WHAT IS BEING ASKED -
Copy the data below exactly, from the line containing "Given: Switch to Marketplace tab" down to the line containing "[x=1128, y=281]", including both of those lines.

BEGIN SOURCE MATERIAL

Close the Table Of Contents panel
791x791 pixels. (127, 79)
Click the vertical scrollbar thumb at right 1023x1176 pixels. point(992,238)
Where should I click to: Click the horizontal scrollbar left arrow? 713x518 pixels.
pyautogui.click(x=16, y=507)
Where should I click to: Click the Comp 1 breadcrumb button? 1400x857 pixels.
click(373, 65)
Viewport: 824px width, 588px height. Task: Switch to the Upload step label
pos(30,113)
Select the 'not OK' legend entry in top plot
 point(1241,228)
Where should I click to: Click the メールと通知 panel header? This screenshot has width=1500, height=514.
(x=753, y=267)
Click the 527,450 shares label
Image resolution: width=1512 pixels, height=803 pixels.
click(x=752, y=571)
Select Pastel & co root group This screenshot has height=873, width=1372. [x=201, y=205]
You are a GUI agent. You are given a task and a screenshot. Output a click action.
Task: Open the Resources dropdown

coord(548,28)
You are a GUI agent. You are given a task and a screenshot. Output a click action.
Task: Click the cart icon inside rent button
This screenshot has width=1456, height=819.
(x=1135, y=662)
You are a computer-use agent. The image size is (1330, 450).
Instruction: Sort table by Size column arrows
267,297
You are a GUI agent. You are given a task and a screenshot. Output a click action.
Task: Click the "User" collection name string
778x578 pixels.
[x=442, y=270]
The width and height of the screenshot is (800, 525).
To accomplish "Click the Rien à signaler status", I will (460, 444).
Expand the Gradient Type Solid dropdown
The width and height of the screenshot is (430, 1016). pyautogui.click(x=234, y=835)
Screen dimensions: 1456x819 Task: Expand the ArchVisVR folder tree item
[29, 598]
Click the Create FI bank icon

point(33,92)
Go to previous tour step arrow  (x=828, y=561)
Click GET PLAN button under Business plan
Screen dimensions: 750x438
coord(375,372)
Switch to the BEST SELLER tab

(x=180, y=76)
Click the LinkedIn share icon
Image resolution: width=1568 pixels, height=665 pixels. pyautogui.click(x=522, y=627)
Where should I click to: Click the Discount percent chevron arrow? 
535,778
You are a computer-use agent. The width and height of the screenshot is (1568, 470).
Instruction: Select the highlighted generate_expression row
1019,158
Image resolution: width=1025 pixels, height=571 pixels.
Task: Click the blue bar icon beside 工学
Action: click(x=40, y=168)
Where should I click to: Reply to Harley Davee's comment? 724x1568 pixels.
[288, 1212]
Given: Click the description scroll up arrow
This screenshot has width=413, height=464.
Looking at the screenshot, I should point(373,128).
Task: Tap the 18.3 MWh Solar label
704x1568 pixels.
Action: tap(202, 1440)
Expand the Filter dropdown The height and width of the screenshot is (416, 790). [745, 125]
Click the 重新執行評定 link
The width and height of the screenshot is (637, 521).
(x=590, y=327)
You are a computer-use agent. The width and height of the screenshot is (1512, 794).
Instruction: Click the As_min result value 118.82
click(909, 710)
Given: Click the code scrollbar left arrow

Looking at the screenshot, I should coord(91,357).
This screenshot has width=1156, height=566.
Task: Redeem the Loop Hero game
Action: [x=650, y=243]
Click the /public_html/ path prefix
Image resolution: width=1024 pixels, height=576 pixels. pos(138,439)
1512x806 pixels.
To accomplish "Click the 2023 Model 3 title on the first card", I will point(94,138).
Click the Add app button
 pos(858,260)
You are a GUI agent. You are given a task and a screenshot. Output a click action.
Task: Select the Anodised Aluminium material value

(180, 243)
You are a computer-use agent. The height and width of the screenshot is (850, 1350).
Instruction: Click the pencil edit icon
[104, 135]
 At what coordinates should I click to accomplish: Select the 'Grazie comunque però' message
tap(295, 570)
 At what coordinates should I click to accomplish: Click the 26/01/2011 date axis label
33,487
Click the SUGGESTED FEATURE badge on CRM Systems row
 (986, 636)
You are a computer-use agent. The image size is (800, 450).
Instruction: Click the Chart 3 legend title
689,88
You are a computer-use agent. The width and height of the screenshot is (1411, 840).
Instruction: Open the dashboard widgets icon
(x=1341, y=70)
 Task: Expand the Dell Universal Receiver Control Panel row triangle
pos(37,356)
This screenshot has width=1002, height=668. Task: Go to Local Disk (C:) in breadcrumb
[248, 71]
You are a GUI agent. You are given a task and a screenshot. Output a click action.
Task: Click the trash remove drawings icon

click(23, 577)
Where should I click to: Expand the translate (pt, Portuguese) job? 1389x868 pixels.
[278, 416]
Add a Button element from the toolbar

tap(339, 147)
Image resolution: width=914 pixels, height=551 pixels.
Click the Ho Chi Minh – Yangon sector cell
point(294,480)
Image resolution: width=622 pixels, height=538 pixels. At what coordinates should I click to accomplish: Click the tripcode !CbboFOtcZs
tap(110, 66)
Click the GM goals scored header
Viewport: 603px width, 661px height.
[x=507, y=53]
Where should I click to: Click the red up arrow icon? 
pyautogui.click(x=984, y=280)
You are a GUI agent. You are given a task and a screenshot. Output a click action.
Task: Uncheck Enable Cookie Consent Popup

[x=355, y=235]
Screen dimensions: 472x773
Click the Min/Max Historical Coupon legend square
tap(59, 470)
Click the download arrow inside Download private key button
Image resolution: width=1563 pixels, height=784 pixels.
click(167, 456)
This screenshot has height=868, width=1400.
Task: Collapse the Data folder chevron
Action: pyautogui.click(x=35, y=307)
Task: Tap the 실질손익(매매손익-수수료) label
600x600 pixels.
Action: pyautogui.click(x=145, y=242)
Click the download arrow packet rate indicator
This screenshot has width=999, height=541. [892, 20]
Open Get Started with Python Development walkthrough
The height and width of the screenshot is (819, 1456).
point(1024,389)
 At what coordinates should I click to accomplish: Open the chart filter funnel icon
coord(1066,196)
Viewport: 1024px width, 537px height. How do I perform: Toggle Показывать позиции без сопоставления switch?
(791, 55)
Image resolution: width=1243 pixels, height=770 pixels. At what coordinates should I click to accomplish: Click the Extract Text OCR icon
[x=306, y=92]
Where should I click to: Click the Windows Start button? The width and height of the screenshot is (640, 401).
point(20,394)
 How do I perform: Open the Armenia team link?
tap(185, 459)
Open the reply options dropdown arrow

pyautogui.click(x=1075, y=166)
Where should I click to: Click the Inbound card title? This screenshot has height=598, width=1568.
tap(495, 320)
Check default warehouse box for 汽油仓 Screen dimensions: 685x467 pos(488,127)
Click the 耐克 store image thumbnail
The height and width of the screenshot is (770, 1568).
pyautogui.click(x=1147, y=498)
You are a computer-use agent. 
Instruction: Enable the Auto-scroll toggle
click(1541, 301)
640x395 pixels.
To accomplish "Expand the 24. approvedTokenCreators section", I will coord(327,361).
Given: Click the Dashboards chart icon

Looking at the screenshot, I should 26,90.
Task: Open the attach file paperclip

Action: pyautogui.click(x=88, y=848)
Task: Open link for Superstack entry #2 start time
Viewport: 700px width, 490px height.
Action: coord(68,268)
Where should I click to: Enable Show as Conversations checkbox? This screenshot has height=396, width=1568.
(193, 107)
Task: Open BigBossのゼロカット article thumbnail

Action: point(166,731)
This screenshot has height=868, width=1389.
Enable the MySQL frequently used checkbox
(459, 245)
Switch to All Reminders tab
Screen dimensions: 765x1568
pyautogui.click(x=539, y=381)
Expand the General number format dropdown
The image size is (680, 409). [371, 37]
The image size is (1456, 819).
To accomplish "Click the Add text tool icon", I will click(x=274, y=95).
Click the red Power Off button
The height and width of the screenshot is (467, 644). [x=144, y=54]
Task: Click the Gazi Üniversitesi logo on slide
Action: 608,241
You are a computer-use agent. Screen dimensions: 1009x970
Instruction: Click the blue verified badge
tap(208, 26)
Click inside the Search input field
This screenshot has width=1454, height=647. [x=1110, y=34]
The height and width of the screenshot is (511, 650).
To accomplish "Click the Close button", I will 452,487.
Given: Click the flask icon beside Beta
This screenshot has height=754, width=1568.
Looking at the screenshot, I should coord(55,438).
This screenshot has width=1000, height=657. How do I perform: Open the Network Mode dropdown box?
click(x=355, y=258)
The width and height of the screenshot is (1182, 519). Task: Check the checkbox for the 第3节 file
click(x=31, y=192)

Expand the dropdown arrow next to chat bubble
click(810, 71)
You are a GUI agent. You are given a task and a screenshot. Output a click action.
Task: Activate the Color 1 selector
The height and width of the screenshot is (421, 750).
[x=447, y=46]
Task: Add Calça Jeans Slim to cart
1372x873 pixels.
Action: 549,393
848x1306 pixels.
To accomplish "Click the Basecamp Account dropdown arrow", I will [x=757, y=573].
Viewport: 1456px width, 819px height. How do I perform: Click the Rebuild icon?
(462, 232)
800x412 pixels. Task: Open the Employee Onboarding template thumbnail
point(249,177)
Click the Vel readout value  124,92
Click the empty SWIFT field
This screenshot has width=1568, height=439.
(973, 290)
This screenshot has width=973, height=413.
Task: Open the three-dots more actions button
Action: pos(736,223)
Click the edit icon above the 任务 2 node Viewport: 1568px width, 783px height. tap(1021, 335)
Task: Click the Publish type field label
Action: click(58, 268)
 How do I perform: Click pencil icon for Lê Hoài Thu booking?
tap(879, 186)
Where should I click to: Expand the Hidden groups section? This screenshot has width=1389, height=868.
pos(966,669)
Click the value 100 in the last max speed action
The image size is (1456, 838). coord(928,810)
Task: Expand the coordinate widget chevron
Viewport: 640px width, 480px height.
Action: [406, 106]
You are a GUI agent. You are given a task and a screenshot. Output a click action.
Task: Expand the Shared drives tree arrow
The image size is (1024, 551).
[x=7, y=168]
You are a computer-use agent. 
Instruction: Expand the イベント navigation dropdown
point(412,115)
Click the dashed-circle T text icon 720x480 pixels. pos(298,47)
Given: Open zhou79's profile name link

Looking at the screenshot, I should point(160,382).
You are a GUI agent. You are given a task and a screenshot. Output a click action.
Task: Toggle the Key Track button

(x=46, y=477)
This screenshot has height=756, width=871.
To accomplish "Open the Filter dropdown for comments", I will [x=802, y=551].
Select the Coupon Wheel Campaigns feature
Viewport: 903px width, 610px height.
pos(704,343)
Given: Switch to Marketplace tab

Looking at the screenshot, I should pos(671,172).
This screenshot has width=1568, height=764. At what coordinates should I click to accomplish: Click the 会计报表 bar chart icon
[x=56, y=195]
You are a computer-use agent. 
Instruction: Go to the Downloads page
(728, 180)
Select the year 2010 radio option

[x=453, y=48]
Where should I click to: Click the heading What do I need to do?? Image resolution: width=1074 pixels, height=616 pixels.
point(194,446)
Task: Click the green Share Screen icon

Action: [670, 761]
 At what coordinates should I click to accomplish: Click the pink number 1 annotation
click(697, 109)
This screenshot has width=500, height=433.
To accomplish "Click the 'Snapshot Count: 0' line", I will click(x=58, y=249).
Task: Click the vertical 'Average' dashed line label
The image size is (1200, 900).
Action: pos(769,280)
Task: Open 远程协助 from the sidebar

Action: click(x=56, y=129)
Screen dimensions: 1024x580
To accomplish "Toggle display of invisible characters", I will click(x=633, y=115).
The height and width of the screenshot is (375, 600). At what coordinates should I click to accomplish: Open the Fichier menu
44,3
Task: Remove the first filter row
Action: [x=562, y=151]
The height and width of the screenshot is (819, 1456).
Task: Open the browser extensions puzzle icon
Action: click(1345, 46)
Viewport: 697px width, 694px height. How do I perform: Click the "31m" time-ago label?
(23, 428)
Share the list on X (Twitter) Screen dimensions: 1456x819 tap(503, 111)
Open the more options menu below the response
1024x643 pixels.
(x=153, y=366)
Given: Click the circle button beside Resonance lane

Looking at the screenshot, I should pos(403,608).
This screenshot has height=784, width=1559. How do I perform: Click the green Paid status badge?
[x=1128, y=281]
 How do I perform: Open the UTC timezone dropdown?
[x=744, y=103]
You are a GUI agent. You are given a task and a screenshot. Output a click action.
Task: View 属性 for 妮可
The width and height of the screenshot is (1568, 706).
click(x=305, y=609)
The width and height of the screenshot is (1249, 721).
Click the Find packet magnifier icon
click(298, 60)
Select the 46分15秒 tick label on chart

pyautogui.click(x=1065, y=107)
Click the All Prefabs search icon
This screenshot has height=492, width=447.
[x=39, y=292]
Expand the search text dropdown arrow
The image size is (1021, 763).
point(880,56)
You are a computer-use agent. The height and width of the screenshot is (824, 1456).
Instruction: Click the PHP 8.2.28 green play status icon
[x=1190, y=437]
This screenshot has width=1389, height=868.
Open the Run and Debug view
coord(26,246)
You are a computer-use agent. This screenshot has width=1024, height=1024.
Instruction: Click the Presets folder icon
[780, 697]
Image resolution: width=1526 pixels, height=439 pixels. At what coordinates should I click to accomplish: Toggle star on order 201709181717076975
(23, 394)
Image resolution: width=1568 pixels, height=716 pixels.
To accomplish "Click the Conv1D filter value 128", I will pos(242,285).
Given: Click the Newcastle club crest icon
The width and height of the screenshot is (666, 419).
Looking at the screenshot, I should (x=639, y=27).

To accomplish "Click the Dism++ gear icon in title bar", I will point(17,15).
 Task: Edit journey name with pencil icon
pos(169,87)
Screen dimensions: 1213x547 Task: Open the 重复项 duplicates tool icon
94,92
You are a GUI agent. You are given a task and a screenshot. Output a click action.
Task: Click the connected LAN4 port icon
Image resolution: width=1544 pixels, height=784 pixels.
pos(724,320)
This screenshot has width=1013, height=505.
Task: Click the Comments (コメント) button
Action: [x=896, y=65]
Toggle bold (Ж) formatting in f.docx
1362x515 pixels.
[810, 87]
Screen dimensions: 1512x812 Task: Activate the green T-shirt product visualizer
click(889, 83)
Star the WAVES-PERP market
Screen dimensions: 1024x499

END SOURCE MATERIAL

FULL RESPONSE -
Given: Switch to Marketplace tab

Looking at the screenshot, I should pos(671,172).
This screenshot has width=1568, height=764. At what coordinates should I click to accomplish: Click the 会计报表 bar chart icon
[x=56, y=195]
You are a computer-use agent. 
Instruction: Go to the Downloads page
(728, 180)
Select the year 2010 radio option

[x=453, y=48]
Where should I click to: Click the heading What do I need to do?? Image resolution: width=1074 pixels, height=616 pixels.
point(194,446)
Task: Click the green Share Screen icon

Action: [670, 761]
 At what coordinates should I click to accomplish: Click the pink number 1 annotation
click(697, 109)
This screenshot has width=500, height=433.
To accomplish "Click the 'Snapshot Count: 0' line", I will click(x=58, y=249).
Task: Click the vertical 'Average' dashed line label
The image size is (1200, 900).
Action: pos(769,280)
Task: Open 远程协助 from the sidebar

Action: click(x=56, y=129)
Screen dimensions: 1024x580
To accomplish "Toggle display of invisible characters", I will click(x=633, y=115).
The height and width of the screenshot is (375, 600). At what coordinates should I click to accomplish: Open the Fichier menu
44,3
Task: Remove the first filter row
Action: [x=562, y=151]
The height and width of the screenshot is (819, 1456).
Task: Open the browser extensions puzzle icon
Action: click(1345, 46)
Viewport: 697px width, 694px height. How do I perform: Click the "31m" time-ago label?
(23, 428)
Share the list on X (Twitter) Screen dimensions: 1456x819 tap(503, 111)
Open the more options menu below the response
1024x643 pixels.
(x=153, y=366)
Given: Click the circle button beside Resonance lane

Looking at the screenshot, I should pos(403,608).
This screenshot has height=784, width=1559. How do I perform: Click the green Paid status badge?
[x=1128, y=281]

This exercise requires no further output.